Enhanced mineral dissolution in the benthic environment is currently discussed as a potential technique for ocean alkalinity enhancement (OAE) to reduce atmospheric carbon dioxide (CO2) levels. This study explores how biogeochemical processes affect the dissolution of alkaline minerals in surface sediments during laboratory incubation experiments (January - May 2022). These involved introducing dunite and calcite to organic-rich sediments from the Baltic Sea under controlled conditions in an oxic environment. The sediment cores were incubated with Baltic Sea bottom water. Eight sediment cores were placed in a rack in an upright position. The bottom water was carefully removed via suction and replaced with a known volume (1.5 l – 2.0 l) of filtered (0.2 µm) Baltic Sea bottom water in order to remove pelagic auto- and heterotrophs and suspended particles.
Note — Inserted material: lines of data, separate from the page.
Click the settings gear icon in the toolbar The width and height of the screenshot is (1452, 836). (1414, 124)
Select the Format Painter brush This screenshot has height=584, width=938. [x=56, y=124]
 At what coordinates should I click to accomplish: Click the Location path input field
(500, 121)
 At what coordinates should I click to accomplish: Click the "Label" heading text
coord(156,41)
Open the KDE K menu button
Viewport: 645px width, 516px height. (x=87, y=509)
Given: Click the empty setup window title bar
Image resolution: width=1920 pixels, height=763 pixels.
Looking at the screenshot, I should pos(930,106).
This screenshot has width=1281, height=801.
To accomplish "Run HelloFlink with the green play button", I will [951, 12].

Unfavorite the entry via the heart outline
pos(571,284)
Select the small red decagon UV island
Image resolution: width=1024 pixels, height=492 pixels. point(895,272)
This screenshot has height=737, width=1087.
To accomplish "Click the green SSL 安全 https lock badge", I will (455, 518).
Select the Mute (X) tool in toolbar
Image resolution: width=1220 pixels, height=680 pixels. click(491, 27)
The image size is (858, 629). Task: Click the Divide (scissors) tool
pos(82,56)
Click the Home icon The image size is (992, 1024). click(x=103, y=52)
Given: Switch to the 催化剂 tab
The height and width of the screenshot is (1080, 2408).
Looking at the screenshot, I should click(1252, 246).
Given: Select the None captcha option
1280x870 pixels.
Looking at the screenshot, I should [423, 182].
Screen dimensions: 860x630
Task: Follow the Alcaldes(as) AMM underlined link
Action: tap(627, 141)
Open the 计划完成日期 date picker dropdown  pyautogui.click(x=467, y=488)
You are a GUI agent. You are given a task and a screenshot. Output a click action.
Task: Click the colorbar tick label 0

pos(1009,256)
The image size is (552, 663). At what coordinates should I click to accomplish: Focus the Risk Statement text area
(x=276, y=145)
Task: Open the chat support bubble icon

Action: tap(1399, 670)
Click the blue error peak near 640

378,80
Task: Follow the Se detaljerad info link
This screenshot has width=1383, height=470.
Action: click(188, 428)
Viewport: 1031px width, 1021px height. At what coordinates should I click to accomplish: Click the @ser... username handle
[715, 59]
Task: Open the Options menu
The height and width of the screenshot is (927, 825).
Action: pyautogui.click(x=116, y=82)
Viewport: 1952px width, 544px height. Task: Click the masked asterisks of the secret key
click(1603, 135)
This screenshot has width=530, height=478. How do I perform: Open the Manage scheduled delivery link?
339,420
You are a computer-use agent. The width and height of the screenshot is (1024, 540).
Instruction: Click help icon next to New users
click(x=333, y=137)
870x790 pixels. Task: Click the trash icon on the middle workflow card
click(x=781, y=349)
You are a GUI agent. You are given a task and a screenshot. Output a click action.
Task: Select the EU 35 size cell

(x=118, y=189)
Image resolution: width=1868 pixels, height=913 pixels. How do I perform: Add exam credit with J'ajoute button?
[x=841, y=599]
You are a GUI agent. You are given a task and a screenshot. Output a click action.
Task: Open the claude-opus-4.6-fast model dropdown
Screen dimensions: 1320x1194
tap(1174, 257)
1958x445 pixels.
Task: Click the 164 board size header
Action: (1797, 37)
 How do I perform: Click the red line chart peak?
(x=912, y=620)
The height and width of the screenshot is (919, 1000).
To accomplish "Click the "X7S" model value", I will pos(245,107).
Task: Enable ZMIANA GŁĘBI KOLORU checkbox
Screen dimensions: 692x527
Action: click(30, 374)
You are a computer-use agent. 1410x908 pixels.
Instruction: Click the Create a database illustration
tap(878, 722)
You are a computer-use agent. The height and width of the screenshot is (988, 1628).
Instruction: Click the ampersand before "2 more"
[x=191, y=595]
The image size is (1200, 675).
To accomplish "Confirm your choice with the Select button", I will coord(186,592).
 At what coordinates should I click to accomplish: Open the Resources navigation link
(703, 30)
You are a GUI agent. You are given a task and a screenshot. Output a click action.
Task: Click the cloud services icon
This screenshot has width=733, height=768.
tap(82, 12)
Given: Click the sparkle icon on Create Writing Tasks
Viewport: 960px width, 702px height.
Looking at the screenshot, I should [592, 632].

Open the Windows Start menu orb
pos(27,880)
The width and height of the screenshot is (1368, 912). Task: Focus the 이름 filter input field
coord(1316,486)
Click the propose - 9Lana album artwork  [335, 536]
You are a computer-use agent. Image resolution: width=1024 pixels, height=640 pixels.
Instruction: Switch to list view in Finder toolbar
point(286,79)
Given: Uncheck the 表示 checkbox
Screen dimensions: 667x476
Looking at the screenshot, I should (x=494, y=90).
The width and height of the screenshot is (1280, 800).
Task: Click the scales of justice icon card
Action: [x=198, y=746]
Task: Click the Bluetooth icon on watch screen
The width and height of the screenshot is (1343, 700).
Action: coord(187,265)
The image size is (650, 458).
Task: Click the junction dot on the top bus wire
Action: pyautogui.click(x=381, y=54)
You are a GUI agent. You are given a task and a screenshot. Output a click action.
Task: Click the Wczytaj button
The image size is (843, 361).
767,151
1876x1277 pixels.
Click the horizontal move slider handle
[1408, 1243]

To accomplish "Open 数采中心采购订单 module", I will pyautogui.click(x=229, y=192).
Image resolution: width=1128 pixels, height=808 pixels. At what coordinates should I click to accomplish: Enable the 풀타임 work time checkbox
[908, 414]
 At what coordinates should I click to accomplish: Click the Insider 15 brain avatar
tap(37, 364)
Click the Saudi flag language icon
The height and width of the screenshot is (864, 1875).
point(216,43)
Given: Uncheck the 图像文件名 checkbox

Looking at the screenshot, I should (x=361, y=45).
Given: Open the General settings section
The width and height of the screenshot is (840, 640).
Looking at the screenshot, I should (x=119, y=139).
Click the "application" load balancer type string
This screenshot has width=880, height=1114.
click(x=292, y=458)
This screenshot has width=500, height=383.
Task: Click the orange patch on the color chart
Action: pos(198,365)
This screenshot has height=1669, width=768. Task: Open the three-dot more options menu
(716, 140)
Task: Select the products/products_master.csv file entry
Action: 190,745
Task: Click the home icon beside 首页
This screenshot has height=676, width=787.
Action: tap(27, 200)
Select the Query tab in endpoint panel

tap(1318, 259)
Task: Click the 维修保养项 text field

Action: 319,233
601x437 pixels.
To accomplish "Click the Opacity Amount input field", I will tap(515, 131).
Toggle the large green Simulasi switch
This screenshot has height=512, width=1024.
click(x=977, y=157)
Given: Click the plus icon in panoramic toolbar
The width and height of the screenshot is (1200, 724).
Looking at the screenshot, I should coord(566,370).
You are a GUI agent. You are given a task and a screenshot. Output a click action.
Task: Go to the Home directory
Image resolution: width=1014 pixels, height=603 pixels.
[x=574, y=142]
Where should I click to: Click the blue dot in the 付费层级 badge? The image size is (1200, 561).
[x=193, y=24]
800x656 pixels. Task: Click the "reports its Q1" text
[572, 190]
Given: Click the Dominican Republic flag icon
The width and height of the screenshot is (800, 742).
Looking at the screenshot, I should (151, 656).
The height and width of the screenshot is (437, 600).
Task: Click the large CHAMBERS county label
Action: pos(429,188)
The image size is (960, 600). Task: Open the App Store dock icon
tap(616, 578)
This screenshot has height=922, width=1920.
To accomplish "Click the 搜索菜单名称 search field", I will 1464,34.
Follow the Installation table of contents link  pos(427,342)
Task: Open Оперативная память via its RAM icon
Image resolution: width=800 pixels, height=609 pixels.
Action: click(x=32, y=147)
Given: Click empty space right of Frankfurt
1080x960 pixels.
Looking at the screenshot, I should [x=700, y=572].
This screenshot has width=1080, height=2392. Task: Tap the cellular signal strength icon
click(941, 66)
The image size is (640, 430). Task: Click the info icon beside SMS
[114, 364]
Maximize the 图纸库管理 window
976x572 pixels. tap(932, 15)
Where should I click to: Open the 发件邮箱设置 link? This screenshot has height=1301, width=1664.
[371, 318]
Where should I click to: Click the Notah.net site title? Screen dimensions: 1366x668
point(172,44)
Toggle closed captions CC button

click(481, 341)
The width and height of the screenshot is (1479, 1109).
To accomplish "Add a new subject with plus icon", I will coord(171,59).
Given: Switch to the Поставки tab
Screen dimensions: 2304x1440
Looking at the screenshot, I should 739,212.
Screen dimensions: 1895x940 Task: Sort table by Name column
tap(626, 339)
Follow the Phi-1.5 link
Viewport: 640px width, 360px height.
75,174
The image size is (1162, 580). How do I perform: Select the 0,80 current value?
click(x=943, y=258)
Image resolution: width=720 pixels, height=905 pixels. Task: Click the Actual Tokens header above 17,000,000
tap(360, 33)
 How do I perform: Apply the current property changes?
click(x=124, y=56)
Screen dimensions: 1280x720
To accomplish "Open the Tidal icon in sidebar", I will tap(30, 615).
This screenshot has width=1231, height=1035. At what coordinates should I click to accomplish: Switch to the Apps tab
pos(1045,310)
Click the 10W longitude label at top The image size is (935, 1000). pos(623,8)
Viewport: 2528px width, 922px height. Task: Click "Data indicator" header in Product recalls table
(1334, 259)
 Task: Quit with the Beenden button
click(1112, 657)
The volume of water added depended on the height of sediment in each core which varied slightly due to the recovery method. After this procedure, a gaseous headspace of ca. 10 cm was left in each core. Furthermore, the cores were equipped with adjustable stirring heads that contained ports for inserting optodes to continuously record pH and oxygen (O2) concentrations in the overlying water. In order to prevent anoxic conditions developing, ambient air was bubbled into the water column. The water column in each core was slowly and continuously flushed with a constant throughflow of 40 µl min-1 from a single reservoir of bottom water. The residence time of the water inside the cores was thus about 4 to 5 weeks. Bottom water samples were taken from the outflow of each core over a time period of several hours. Thus, samples represent the average outflow over the respective time period. Sampling intervals increased from daily during the first two weeks to every three to four days and weekly towards the end of the experiment. All samples were filtered through a 0.2 µm cellulose membrane filter and refrigerated in 25 ml ZinsserTM scintillation vials. Samples for total alkalinity (TA) were analyzed directly after sampling by titration of 1 ml of bottom/pore water with 0.02N HCl. Titration was ended when a stable purple color appeared. During titration, the sample was degassed by continuous bubbling with nitrogen to remove any generated CO2 and H2S. The acid was standardized using an IAPSO seawater standard.